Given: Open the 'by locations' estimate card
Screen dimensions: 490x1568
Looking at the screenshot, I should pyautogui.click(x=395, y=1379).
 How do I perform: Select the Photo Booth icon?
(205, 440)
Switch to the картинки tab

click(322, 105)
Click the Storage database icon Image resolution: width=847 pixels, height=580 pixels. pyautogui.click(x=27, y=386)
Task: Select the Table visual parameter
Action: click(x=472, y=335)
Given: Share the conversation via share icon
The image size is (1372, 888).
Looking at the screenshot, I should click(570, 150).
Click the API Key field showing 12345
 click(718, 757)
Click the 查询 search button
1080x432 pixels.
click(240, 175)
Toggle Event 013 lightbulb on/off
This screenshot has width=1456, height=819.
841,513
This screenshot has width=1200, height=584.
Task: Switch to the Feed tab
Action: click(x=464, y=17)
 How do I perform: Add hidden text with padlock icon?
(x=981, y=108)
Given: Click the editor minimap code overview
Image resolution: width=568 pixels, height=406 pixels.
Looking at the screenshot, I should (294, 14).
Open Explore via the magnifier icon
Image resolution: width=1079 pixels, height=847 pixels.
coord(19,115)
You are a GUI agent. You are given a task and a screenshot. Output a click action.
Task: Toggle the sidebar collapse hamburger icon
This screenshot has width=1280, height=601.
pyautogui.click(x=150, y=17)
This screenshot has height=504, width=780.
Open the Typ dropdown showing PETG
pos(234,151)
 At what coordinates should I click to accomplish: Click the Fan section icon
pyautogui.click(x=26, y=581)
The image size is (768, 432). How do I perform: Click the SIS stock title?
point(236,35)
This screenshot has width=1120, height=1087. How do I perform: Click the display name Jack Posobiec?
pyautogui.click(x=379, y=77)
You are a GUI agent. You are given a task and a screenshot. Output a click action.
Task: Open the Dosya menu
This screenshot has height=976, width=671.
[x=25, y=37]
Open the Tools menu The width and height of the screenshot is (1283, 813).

◇ ◇ ◇ ◇ ◇ ◇ ◇

### Task to carry out
Output the entire listing above without leaving out or altering anything.

### Completed exercise
Given: Open the 'by locations' estimate card
Screen dimensions: 490x1568
Looking at the screenshot, I should pyautogui.click(x=395, y=1379).
 How do I perform: Select the Photo Booth icon?
(205, 440)
Switch to the картинки tab

click(322, 105)
Click the Storage database icon Image resolution: width=847 pixels, height=580 pixels. pyautogui.click(x=27, y=386)
Task: Select the Table visual parameter
Action: click(x=472, y=335)
Given: Share the conversation via share icon
The image size is (1372, 888).
Looking at the screenshot, I should click(570, 150).
Click the API Key field showing 12345
 click(718, 757)
Click the 查询 search button
1080x432 pixels.
click(240, 175)
Toggle Event 013 lightbulb on/off
This screenshot has width=1456, height=819.
841,513
This screenshot has width=1200, height=584.
Task: Switch to the Feed tab
Action: click(x=464, y=17)
 How do I perform: Add hidden text with padlock icon?
(x=981, y=108)
Given: Click the editor minimap code overview
Image resolution: width=568 pixels, height=406 pixels.
Looking at the screenshot, I should (294, 14).
Open Explore via the magnifier icon
Image resolution: width=1079 pixels, height=847 pixels.
coord(19,115)
You are a GUI agent. You are given a task and a screenshot. Output a click action.
Task: Toggle the sidebar collapse hamburger icon
This screenshot has width=1280, height=601.
pyautogui.click(x=150, y=17)
This screenshot has height=504, width=780.
Open the Typ dropdown showing PETG
pos(234,151)
 At what coordinates should I click to accomplish: Click the Fan section icon
pyautogui.click(x=26, y=581)
The image size is (768, 432). How do I perform: Click the SIS stock title?
point(236,35)
This screenshot has width=1120, height=1087. How do I perform: Click the display name Jack Posobiec?
pyautogui.click(x=379, y=77)
You are a GUI agent. You are given a task and a screenshot. Output a click action.
Task: Open the Dosya menu
This screenshot has height=976, width=671.
[x=25, y=37]
Open the Tools menu The width and height of the screenshot is (1283, 813).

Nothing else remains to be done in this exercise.